Si l’on raisonne en budget du système judiciaire par habitant, l’Hexagone, avec moins de 66 €, est devancé par tous les pays d’Europe occidentale à l’exception du Portugal, de l’Irlande et de la Grèce.

L’Allemagne la Suède ou les Pays-Bas y consacrent environ 120 € par habitant, l’Italie ou l’Espagne entre 75 et 80 €… De surcroit, depuis 2010, la place de la France a peu évolué : elle dépensait pour le fonctionnement de ses tribunaux et l’aide judiciaire 12% de plus en 2016 tandis que l’Allemagne a augmenté son budget de 22%.

En clair, les efforts en faveur de la justice ont surtout porté en France sur les moyens du ministère ou sur les prisons.

Aide judiciaire : cinq ou six fois moins d’argent alloué qu’au Nord

A la lecture du rapport du conseil de l’Europe, on constate que notre pays se montre assez médiocre en matière d’accès à la justice pour tous.

Celle-ci se mesure à l’importance de l’aide judiciaire accordée à ceux dont les ressources sont insuffisantes pour acquitter les frais de justice ou rémunérer un avocat.

De façon surprenante pour un pays dit « égalitariste » et à forte propension redistributive, la France ne se classe que onzième sur 14 parmi les pays d’Europe de l’Ouest en allouant seulement 5 € d’aide judiciaire par habitant.

L’Allemagne et la Belgique y consacrent de 7 à 8 € mais les Pays-Bas 27, la Grande Bretagne 30 et la Suède 36 €… En outre, ce budget par habitant a décliné de 11% en France entre 2014 et 2016 !

Moins de 50% de la moyenne européenne pour le nombre de juges…

En ce qui concerne ces magistrats du siège, ceux qui exercent à temps plein sont un peu plus de 10 pour 100.000 habitants en France.

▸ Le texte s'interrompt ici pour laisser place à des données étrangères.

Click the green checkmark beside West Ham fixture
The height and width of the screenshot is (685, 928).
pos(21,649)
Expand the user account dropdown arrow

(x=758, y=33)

C’est peu comparé à une moyenne européenne de 22. Si ce n’est pas très éloigné des effectifs de juges chez plusieurs de nos voisins comme l’Italie, l’Espagne ou la Belgique, la différence est énorme comparée à l’Allemagne, particulièrement bien pourvue avec 24 juges pour 100.000 habitants.

… et un énorme retard sur le nombre de procureurs

Rappelons que ces magistrats du parquet, procureurs de la République et procureurs généraux en appel, travaillent en France sous l’autorité du ministère et ne sont pas formellement indépendants du pouvoir politique comme c’est le cas dans vingt pays de l’Union.

Cela dit, en France comme en Allemagne, Autriche, Pays-Bas, Suède ou Danemark, les procureurs « sous autorité » ne peuvent recevoir que des « instructions générales ».

Le nombre de procureurs en France est de 2,9 pour 100.000 habitants, effectif très réduit par rapport à l’Espagne (5,3), l’Allemagne (6,7), la Belgique (7,6) et surtout les pays scandinaves (de 7 à 12).

De plus, le nombre de procureurs a diminué de 3% en France depuis 2010 alors qu’il augmente dans le reste de l’Europe à l’exception de la Grande-Bretagne, de la Suède et du Danemark.

C’est d’autant plus préoccupant que les procureurs français sont parmi ceux qui exercent le plus de fonctions et qui doivent faire face au plus grand nombre de procédures reçues parmi tous les pays du Conseil de l’Europe.

Une justice beaucoup plus lente

En matière civile et commerciale, du fait d’un personnel contraint et du grand nombre d’affaires en cours, la France présente une durée élevée en termes de résolution des affaires, une durée jugée « inquiétante » par le Conseil de l’Europe.

Au civil et en première instance, 353 jours en moyenne en 2016 contre 318 en Espagne, 196 en Allemagne et 121 aux Pays-Bas. Et de surcroit, la situation se dégrade sérieusement en France – on n’était qu’à 279 jours en 2010.

Dans les affaires pénales, ce n’est guère mieux pour la France qui, en deuxième instance, exigent 286 jours pour être traitées contre une moyenne de 143 jours dans les 45 pays du Conseil de l’Europe et 127 jours en Allemagne, 107 en Suède et même 56 jours en Espagne.

On peut toujours se consoler de ne pas attendre autant que les Italiens qui doivent patienter deux ans et demi pour voir leur affaire pénale jugée…

En conclusion, l’effort consenti en faveur de la justice française depuis ces dernières années reste très insuffisant. Il doit être accentué et sans doute s’axer davantage sur le recrutement – notamment de procureurs – ainsi que sur le développement des procédures de conciliation ou de médiation.